La micro-finance, dans sa prouesse, dans la diversification et la gamme de services qu’elle propose, a ses différents produits qui permettent d’aller vite par rapport à cet engagement majeur du président de la République. Il n’est pas dit que ce sont les spécialistes de la santé qui peuvent mettre en place exclusivement cette Cmu, il faut une synergie entre le ministre de la Santé, celui de la micro-finance ainsi que les différents ministères pour permettre de réaliser ce rêve de rapprocher ce service de micro assurance santé de l’importante majorité de notre population.
Et comment la micro-finance peut-elle accompagner, de manière efficace, le Plan Sénégal émergent (Pse) ?
L’articulation entre la micro finance et les différents secteurs pourrait permettre d’arriver à plus d’impacts. Par exemple, dans le Plan Sénégal émergent (Pse), il est prôné un retour vers l’agriculture.

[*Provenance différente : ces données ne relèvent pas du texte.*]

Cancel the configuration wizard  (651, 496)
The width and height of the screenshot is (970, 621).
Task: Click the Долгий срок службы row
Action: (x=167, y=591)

La micro-finance pourrait jouer un rôle extrêmement important auprès des jeunes par rapport au démarrage de leur entreprise agricole.
Aussi, si l’on diversifie la micro finance avec d’autres segments comme la micro finance islamique, on disposerait d’instruments assez pertinents et cohérents pour favoriser ce retour des jeunes à la terre et à l’auto-emploi à la place de l’oisiveté qui sévit aujourd’hui.
Le taux de chômage est assez élevé. Il ne peut être résorbé par le secteur privé et l’Etat. Le gouvernement devait aller dans une dynamique de favoriser l’auto-emploi des jeunes.